**DATASET:**
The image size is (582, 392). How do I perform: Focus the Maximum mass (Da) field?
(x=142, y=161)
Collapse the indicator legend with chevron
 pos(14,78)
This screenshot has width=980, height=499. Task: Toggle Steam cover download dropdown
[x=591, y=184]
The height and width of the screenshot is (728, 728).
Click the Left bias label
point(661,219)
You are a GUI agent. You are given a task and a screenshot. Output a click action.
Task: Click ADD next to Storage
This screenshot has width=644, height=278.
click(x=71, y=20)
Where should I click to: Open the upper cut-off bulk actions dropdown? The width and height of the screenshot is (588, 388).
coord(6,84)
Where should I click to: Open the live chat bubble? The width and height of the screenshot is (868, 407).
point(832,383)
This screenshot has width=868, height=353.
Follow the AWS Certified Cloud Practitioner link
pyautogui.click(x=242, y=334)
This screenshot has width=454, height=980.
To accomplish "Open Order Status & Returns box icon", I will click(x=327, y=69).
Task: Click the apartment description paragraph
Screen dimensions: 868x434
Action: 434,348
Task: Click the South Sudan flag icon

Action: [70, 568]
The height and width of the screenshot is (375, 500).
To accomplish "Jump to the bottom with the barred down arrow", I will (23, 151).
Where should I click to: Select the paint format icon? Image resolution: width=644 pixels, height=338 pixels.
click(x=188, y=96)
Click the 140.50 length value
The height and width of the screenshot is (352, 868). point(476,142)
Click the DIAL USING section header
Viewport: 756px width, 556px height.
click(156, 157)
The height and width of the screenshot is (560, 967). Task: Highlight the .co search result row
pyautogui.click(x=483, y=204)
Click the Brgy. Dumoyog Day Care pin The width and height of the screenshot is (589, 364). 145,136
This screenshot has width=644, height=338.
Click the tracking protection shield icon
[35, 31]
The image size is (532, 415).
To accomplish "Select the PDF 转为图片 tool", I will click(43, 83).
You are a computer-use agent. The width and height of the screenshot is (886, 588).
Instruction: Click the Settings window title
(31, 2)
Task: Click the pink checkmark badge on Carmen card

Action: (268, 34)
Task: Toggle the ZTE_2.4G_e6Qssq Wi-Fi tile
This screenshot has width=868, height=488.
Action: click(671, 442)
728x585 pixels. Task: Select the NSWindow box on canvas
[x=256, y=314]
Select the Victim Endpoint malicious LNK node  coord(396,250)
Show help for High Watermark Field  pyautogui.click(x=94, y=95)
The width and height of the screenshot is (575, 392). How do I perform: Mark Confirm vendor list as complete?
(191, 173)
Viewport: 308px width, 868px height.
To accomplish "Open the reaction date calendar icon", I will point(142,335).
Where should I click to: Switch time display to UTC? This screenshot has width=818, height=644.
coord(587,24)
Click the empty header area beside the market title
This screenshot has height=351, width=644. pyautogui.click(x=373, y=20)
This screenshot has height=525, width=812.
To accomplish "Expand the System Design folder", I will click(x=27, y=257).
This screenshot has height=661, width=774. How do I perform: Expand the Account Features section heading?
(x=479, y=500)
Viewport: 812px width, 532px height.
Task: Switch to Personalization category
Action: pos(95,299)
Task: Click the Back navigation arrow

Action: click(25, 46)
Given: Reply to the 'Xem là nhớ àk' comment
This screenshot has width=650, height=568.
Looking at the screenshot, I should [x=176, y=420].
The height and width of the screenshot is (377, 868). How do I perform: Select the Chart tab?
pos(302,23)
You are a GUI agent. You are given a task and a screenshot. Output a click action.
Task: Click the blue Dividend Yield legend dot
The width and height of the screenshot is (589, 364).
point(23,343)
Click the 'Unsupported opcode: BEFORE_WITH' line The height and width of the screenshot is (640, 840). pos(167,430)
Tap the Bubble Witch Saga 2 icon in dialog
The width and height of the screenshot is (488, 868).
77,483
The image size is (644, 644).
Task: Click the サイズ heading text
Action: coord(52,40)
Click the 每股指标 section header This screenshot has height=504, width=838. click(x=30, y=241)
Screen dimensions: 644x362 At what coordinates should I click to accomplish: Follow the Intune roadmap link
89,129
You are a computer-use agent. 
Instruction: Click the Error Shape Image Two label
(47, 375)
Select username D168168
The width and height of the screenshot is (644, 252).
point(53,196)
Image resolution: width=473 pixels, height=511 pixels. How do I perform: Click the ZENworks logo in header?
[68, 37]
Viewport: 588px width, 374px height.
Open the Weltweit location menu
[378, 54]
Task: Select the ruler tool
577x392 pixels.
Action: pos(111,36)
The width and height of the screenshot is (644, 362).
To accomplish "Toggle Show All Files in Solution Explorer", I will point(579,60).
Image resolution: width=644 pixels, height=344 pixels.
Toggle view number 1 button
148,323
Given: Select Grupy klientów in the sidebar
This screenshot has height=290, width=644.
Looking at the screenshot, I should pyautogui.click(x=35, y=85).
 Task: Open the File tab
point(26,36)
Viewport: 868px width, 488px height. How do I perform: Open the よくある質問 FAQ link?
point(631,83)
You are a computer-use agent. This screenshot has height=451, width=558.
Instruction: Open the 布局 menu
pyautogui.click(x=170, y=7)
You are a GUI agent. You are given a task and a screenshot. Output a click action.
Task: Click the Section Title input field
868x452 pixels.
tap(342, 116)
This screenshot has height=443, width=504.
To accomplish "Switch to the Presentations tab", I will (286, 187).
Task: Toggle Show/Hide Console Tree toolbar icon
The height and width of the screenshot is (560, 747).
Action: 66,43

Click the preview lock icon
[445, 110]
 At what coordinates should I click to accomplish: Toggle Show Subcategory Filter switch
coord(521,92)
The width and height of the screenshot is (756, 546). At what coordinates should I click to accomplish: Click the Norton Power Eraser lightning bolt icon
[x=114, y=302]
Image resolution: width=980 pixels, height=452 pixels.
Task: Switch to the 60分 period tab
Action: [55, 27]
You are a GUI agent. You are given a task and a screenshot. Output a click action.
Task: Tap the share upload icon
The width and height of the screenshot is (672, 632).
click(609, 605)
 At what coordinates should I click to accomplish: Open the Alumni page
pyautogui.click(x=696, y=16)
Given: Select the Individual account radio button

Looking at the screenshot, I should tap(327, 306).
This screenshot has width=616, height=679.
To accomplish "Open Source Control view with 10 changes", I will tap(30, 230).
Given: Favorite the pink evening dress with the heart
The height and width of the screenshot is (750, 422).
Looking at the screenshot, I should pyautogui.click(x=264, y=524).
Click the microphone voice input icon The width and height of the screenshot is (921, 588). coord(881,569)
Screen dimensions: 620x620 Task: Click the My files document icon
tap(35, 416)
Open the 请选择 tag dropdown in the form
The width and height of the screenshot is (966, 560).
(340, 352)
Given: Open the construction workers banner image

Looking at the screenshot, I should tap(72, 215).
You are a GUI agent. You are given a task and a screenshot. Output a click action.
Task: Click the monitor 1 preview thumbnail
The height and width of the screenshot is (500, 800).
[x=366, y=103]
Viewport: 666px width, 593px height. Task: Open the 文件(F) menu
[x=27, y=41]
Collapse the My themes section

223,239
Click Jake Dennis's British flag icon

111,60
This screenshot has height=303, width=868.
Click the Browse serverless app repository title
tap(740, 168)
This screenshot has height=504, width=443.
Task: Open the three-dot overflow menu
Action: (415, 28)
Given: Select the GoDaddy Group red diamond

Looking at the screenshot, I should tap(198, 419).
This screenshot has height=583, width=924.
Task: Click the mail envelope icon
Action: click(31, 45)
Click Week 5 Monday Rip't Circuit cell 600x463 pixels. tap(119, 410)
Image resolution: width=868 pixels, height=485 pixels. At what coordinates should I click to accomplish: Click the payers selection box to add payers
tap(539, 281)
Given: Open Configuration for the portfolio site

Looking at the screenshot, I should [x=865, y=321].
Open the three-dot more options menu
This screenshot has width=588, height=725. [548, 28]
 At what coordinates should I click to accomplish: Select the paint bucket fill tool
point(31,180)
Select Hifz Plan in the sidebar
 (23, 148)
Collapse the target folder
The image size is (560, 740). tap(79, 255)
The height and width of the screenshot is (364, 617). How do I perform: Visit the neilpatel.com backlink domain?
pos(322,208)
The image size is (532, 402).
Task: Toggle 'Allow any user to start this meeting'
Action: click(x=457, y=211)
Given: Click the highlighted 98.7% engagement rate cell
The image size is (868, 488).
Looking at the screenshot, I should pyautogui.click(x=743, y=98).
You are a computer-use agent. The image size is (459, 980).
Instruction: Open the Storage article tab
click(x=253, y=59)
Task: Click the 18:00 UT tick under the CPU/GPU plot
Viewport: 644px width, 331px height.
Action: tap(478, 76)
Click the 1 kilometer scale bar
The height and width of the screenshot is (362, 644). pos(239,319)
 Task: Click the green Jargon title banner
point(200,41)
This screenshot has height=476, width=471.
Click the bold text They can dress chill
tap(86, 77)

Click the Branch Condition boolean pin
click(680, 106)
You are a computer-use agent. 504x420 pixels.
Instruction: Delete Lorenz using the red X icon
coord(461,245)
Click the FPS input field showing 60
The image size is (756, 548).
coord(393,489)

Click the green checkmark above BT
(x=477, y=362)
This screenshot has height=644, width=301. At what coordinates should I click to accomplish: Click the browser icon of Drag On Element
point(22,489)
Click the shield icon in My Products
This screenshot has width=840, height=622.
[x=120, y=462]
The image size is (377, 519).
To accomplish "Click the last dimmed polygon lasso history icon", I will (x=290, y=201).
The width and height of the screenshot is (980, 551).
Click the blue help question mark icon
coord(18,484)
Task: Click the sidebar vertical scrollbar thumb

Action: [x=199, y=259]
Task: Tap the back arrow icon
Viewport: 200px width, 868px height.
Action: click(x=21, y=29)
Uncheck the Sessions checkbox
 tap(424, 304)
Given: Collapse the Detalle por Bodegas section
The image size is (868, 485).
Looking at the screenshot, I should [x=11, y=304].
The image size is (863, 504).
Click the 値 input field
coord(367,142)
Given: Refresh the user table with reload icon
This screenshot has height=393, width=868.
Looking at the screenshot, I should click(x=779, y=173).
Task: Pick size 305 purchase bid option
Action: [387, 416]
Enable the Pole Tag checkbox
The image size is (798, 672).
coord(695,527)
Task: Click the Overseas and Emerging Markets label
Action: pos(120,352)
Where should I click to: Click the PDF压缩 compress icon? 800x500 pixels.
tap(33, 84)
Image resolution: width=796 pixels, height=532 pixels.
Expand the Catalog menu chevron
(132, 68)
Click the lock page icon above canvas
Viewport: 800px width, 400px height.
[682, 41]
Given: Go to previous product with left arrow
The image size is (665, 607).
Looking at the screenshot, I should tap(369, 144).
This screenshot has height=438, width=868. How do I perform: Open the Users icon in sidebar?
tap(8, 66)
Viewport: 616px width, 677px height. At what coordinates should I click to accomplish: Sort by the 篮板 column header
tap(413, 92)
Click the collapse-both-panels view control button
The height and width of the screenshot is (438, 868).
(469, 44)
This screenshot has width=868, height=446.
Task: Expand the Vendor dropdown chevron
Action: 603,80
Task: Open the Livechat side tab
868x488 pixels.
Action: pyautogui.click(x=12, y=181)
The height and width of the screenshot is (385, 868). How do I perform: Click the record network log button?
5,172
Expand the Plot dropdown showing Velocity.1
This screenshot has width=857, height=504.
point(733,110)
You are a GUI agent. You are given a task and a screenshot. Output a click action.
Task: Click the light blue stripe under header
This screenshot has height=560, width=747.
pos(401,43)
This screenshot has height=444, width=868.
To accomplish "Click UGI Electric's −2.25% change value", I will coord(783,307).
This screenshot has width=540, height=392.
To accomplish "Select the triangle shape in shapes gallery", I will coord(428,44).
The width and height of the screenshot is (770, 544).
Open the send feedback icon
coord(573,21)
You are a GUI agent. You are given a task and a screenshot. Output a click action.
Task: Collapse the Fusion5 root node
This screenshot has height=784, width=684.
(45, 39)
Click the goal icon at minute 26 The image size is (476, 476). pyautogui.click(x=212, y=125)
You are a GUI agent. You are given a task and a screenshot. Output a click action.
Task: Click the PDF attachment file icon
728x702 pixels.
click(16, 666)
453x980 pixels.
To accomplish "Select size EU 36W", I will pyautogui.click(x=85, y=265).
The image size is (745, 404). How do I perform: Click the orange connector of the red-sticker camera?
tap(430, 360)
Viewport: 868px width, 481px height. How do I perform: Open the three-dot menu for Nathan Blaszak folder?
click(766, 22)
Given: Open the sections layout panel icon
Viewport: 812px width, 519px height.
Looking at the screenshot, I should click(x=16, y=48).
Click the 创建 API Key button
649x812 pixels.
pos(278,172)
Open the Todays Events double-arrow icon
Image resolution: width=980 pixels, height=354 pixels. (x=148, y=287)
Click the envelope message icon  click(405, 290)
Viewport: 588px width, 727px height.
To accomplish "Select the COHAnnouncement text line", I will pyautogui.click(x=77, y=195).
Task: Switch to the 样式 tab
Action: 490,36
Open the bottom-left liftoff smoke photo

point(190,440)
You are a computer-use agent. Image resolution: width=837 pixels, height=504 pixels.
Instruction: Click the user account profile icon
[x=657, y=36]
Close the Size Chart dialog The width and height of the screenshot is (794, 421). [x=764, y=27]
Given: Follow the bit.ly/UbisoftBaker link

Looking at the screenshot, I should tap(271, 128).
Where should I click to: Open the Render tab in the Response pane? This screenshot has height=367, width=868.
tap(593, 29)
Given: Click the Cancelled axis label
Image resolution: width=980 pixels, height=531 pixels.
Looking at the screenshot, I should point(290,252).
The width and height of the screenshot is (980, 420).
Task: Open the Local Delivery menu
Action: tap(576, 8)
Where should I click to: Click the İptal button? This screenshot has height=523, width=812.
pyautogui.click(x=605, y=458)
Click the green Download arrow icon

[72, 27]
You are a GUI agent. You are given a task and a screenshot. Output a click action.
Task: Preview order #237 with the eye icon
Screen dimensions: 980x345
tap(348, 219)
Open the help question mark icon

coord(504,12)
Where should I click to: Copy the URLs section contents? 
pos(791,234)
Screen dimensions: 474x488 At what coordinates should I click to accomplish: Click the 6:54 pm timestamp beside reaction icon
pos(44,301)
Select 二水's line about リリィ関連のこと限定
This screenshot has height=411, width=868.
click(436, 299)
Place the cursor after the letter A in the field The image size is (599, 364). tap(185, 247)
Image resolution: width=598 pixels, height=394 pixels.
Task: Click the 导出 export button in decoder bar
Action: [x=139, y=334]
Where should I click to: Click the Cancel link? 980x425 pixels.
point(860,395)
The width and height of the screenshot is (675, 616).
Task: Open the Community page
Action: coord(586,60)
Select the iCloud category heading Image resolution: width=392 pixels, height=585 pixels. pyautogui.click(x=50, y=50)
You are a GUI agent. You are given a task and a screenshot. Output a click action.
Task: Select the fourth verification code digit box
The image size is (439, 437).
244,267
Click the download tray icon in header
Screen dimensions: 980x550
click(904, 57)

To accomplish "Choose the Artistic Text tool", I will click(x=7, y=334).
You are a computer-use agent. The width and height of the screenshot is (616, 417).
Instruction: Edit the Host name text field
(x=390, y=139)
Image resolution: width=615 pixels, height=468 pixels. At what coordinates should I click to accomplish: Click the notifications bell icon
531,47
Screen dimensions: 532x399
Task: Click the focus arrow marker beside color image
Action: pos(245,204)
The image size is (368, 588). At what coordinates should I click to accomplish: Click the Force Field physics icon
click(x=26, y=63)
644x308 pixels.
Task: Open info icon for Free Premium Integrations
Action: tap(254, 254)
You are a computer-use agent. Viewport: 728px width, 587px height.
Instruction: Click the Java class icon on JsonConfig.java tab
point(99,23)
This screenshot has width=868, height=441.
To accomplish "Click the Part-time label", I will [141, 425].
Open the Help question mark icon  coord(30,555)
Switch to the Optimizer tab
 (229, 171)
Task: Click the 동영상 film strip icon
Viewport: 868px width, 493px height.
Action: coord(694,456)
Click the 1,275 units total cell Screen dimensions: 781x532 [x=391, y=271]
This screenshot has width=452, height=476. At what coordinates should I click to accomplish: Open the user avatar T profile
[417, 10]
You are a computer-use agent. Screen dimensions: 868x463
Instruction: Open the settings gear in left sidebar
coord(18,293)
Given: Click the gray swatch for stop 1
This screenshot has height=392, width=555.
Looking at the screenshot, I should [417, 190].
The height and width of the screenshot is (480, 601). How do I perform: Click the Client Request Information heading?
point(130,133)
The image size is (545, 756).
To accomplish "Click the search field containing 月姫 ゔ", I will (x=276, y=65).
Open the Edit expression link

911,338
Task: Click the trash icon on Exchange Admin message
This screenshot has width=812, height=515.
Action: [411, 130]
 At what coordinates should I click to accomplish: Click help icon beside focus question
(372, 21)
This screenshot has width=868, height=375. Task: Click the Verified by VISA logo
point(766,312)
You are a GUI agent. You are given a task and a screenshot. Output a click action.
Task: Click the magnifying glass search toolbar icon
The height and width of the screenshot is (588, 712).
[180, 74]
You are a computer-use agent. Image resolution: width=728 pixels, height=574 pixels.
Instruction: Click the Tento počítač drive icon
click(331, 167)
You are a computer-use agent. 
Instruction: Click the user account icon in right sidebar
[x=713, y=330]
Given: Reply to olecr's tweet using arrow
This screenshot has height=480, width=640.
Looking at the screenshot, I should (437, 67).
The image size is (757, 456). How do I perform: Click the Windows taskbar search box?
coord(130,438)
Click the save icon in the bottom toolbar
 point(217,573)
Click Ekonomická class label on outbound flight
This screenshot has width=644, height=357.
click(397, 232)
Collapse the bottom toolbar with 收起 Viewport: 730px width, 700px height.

**EXERCISE:** From the entries above, write out only the lines starting at the line that holds "The image size is (368, 588)." and ending at the line that holds "Task: Click the 동영상 film strip icon", keeping both and matching them exactly.

**SOLUTION FOR THIS PROBLEM:**
The image size is (368, 588). At what coordinates should I click to accomplish: Click the Force Field physics icon
click(x=26, y=63)
644x308 pixels.
Task: Open info icon for Free Premium Integrations
Action: tap(254, 254)
You are a computer-use agent. Viewport: 728px width, 587px height.
Instruction: Click the Java class icon on JsonConfig.java tab
point(99,23)
This screenshot has width=868, height=441.
To accomplish "Click the Part-time label", I will [141, 425].
Open the Help question mark icon  coord(30,555)
Switch to the Optimizer tab
 (229, 171)
Task: Click the 동영상 film strip icon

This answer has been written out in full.